E – ( ) considerado.
3 - “A obstinação desse
oceanógrafo gaúcho pelos golfinhos e por Noronha é tamanha, / que afeta
diretamente sua vida pessoal.” Pode-se estabelecer entre as orações acima a
respectiva relação de:
A – ( ) fato e causa.
B – ( ) fato e finalidade.
C – (X) fato e
consequência.
D – ( ) fato e condição.
E – ( ) fato e solução.
4 - A reportagem relata algo
que o cientista gaúcho, Zé Martins, ainda ambiciona. Identifique-o:
A – ( ) Dar ao arquipélago de Fernando
de Noronha o título de Patrimônio Natural da Humanidade.
B – (X) Ser
chefe do Parque Nacional de Fernando de Noronha e também pai.
C
– ( ) Ter a velha amiga Luíza como seu animal de estimação.
D
– ( ) Casar-se com uma advogada ambiental.
E – ( ) Justificar o nome “rotador”
atribuído aos golfinhos daquela região.
5 - “…a relação foi, digamos
assim, por água abaixo.”
A expressão grifada só não indica que a relação:
A – ( ) desfez-se.
B – ( ) acabou.
C – (X) solidificou-se.
D – ( ) dissolveu-se.
E – ( ) fracassou.
6 - “Engana-se, porém, quem
pensa que é tudo azul na vida desse encantador de golfinhos.”

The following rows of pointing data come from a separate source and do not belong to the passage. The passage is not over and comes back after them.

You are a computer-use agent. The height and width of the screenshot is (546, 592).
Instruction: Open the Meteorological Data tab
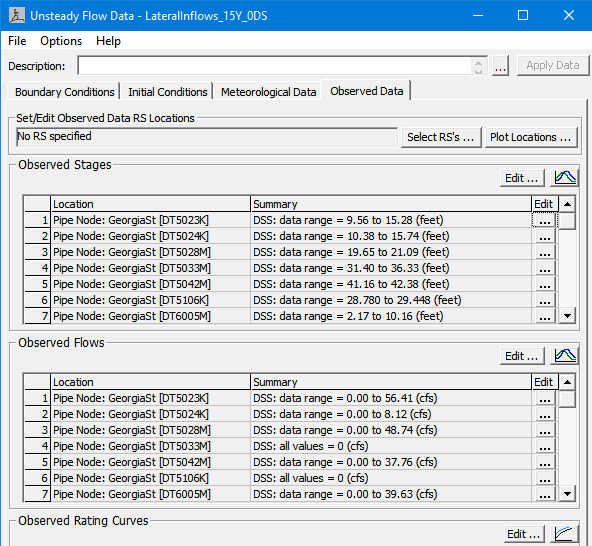(x=268, y=92)
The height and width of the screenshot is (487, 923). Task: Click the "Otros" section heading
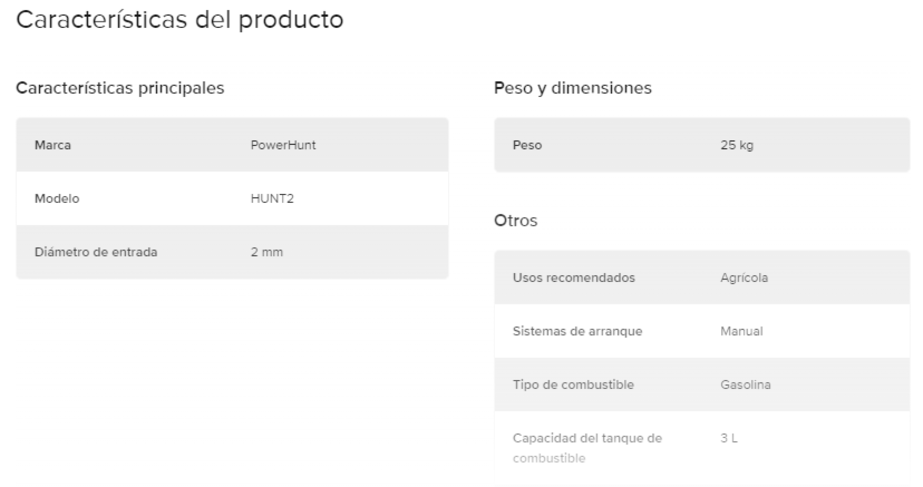click(516, 221)
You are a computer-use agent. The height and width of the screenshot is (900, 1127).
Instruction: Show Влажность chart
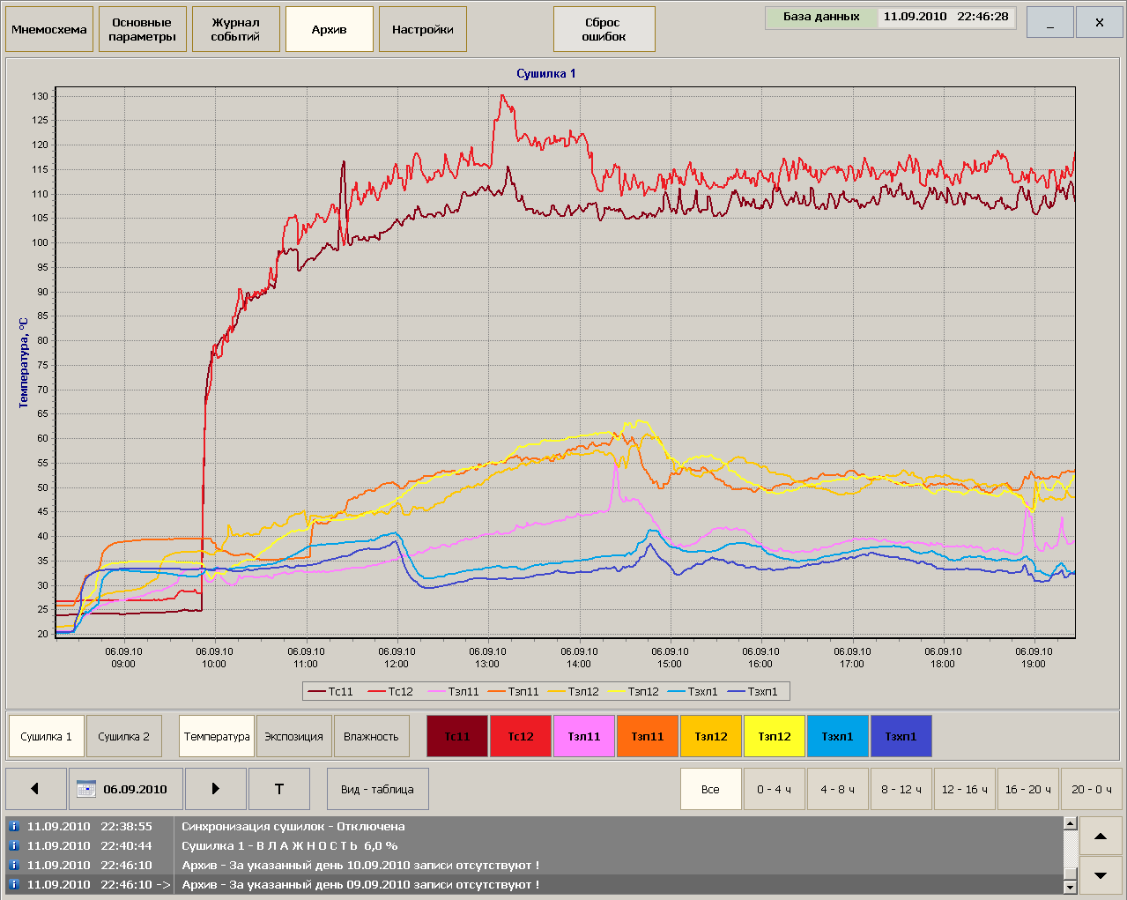coord(371,736)
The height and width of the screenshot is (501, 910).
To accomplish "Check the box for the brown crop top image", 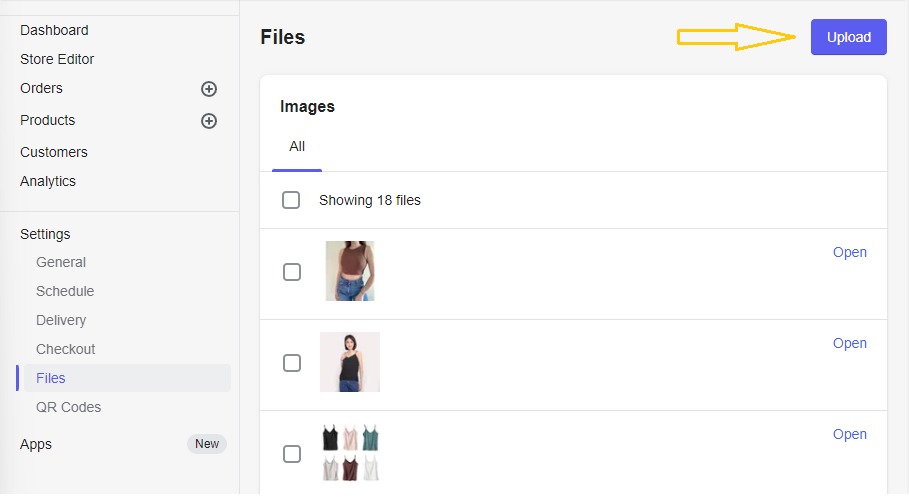I will pos(292,272).
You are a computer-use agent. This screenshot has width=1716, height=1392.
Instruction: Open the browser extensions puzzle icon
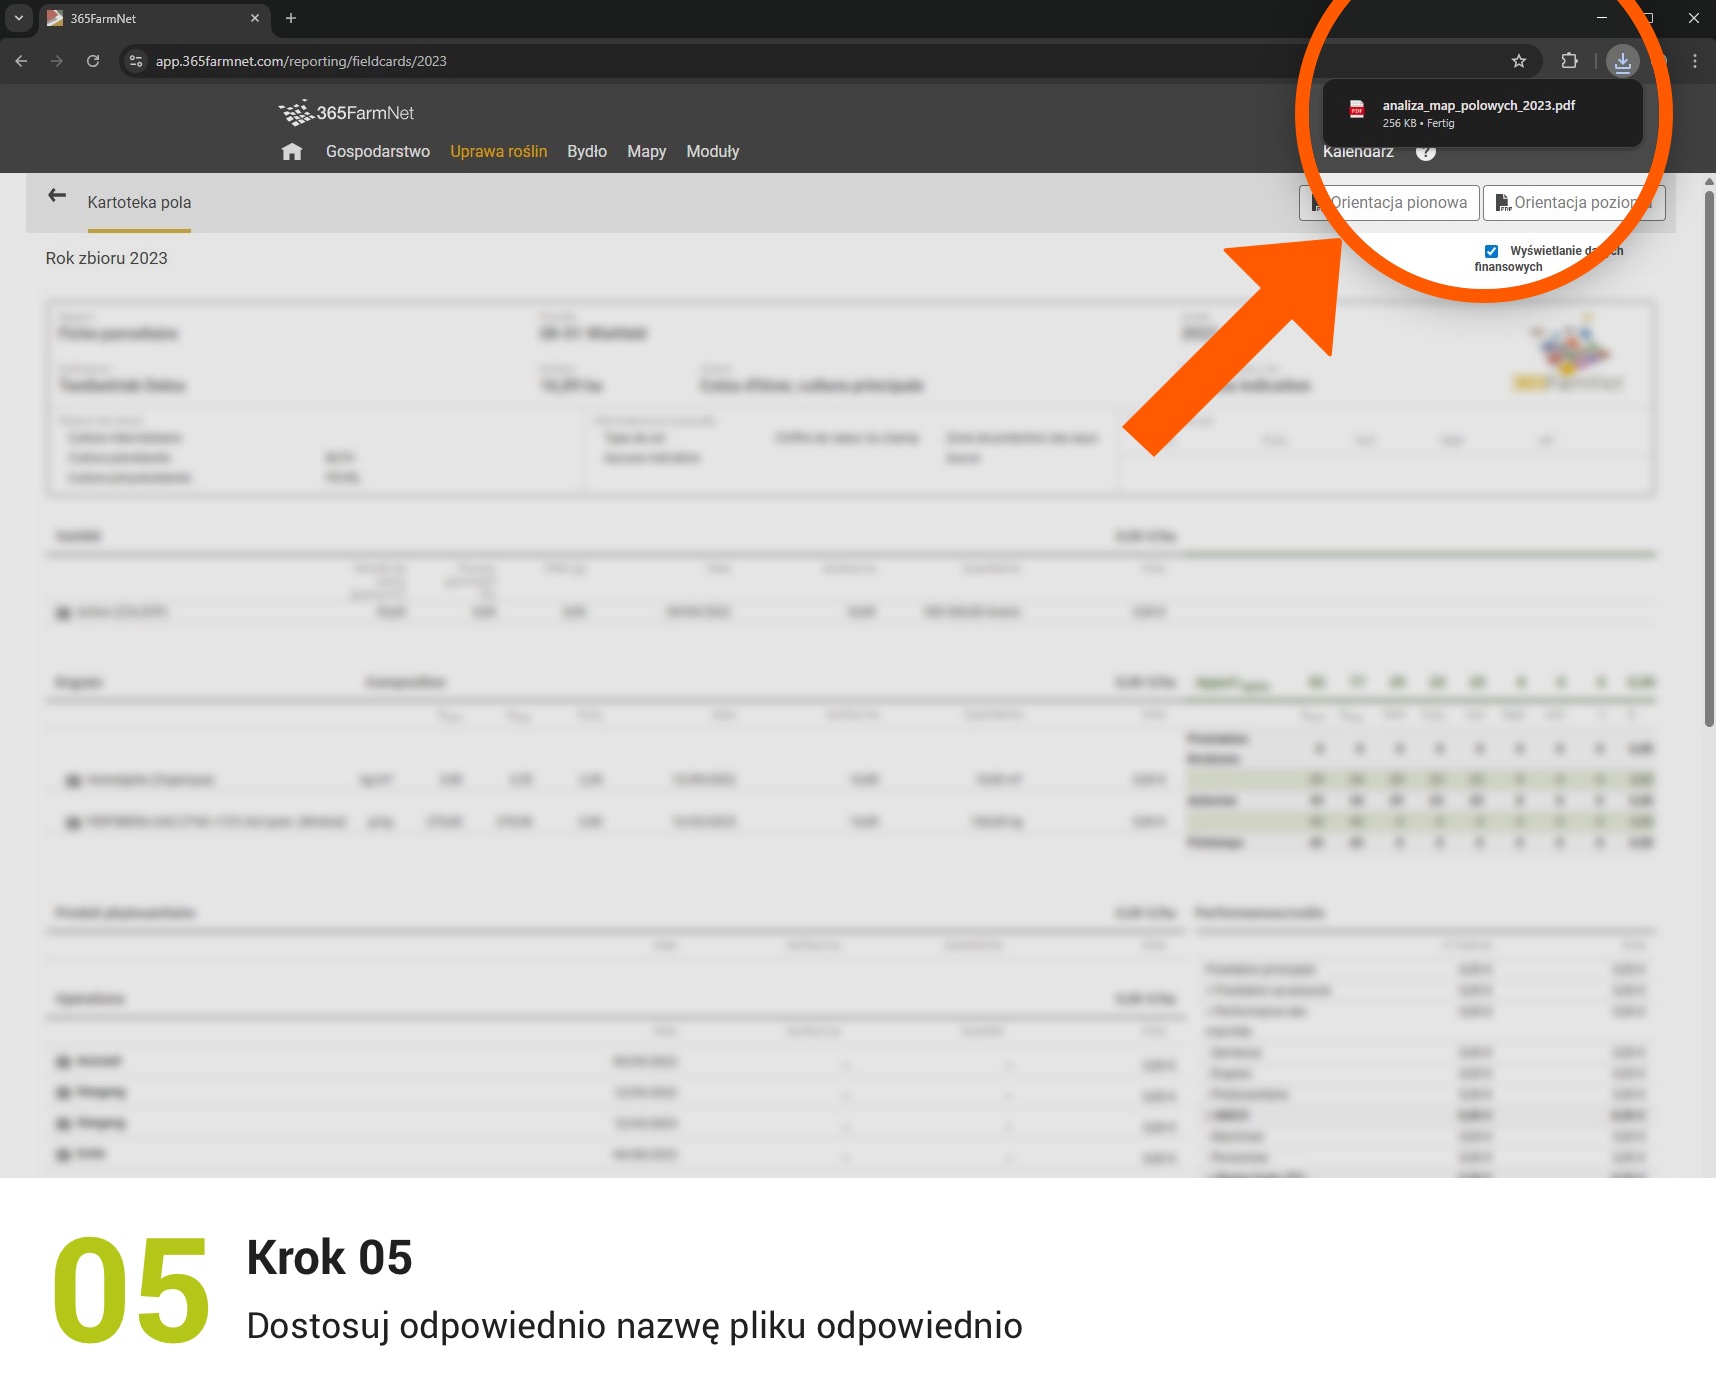point(1569,61)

Identifique a opção que não exemplifica um problema enfrentado
por Zé Martins em sua estada em Fernando de Noronha:
A – ( ) Por um período, faltou dinheiro
para manter o trabalho do projeto Golfinho Rotador.
B
– ( ) Ter, temporariamente, sua licença de pesquisa suspensa.
C – ( ) Ser proibido por um ano e meio a
dar palestras semanais no auditório do Ibama.
D – ( ) O tempo dedicado ao trabalho com
os golfinhos causava ciúmes nas mulheres com as quais Zé se relacionava.
E – (X) Tornou,
possivelmente, a Baía dos Golfinhos o lugar em que há maior aglomeração de
golfinhos no mundo.
7 - Só não se pode provar a amizade especial de
Zé Martins e os golfinhos rotadores com a seguinte afirmativa:
A – ( ) Os golfinhos olham nos olhos de
Zé Martins.
B – ( ) Zé Martins teve o privilégio de
ver Luíza, um golfinho fêmea, amamentando.
C – ( ) Os golfinhos cercam o
oceanógrafo quando está na água.
D – ( ) A presença do cientista gaúcho
não incomoda os golfinhos.
E – (X) Os golfinhos expuseram o
mergulhador ao ataque de um tubarão de dois metros de comprimento.